The english subfield is not shown in the cluster and requires downtime or manual changes to be used.

Describe the solution you'd like It would be nice for OSIS pipelines to have the ability to update index mappings when they are updated in configuration. Once the updates are made having something like an update_by_query call or something similar to populate the new fields.

Describe alternatives you've considered (Optional) a) A manual change to the mapping with an invocation of the update_by_query API to backfill records b) Take some downtime to stop the pipeline, delete the index, then restart the pipeline to re-sync data

Additional context The solution suggested is mainly concerned with updating subfields as update_by_query will only populate subfields of already existing fields and won't work for brand new fields being introduced to the mapping. For entirely new fields to the mapping you would need to run something else run (maybe like a Glue Job) to have the documents update reliably.
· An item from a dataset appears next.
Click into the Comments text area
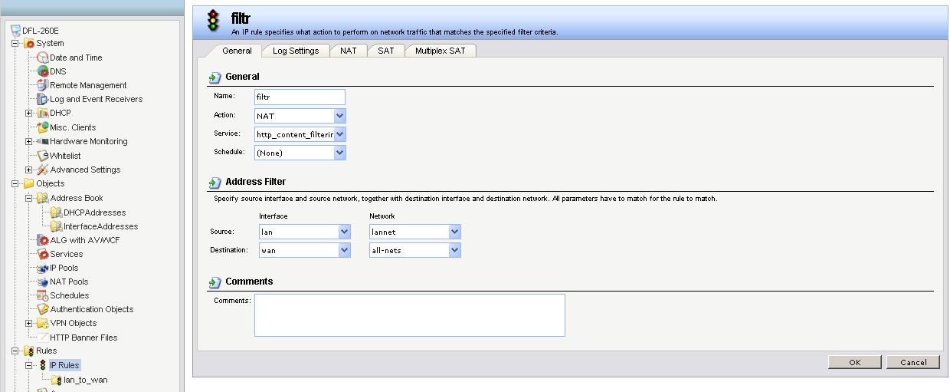Viewport: 950px width, 392px height. click(x=409, y=315)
dlvenable commented 1 month ago

This partially depends on #973. But, it would also need an ability to update the OpenSearch index.
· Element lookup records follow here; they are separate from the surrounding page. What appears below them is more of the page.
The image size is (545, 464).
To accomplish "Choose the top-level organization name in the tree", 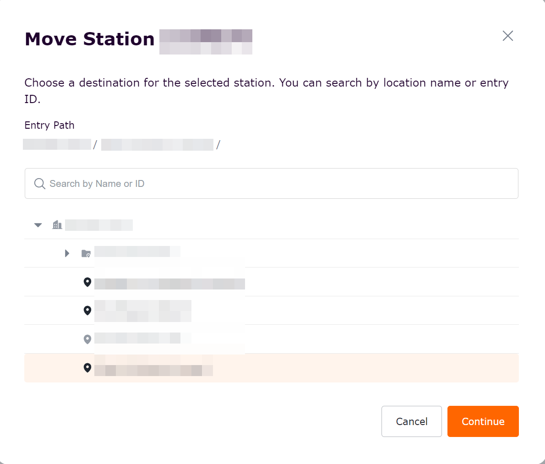I will pos(99,225).
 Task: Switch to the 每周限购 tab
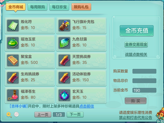pyautogui.click(x=37, y=7)
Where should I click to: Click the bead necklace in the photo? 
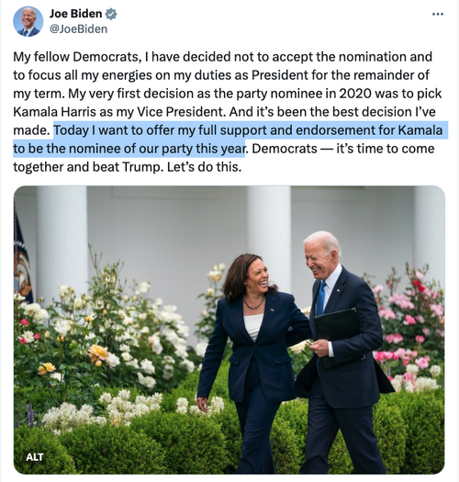click(254, 304)
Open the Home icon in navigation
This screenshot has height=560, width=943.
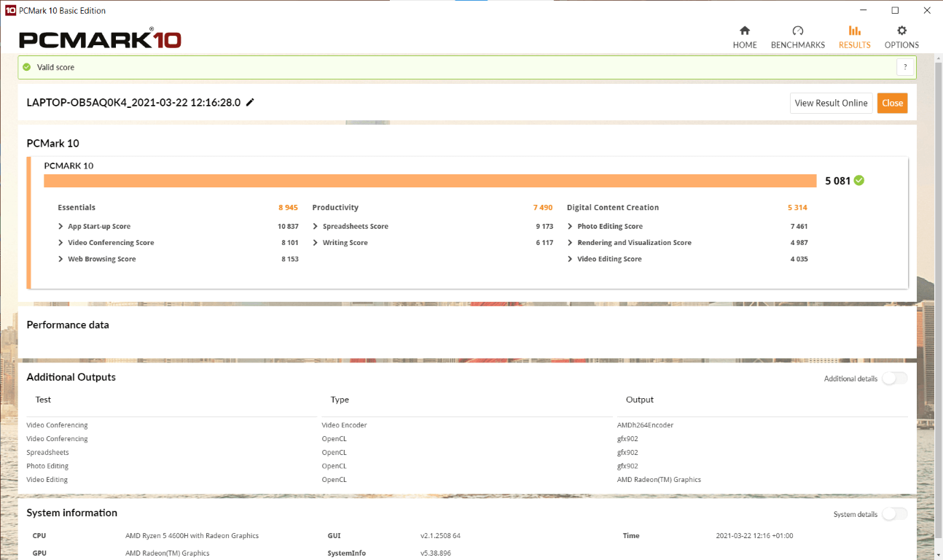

dlvenable commented 1 month ago

@bircpark , What source are you using in this case?

bircpark commented 1 month ago

@dlvenable, My source is Dynamo DB using the Zero-ETL pipeline integration.

dlvenable commented 1 month ago

Based on my understanding, the ask here is for Data Prepper to make a call to PUT <index>/_mapping to update the actual mappings file based on the user-defined input. This will allow modifications to an existing index as new fields are added.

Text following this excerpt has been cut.